Reproduce all entries below verbatim. Skip the pictures.

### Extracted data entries
—————

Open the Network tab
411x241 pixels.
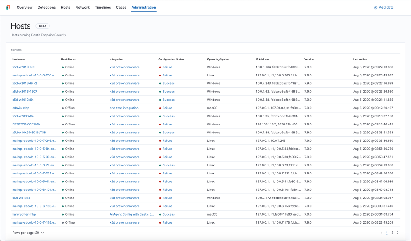click(x=83, y=7)
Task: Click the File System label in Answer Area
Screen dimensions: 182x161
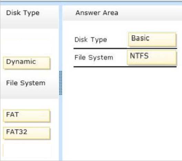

—————

### Answer to this task
Open the Network tab
411x241 pixels.
click(x=83, y=7)
Task: Click the File System label in Answer Area
Screen dimensions: 182x161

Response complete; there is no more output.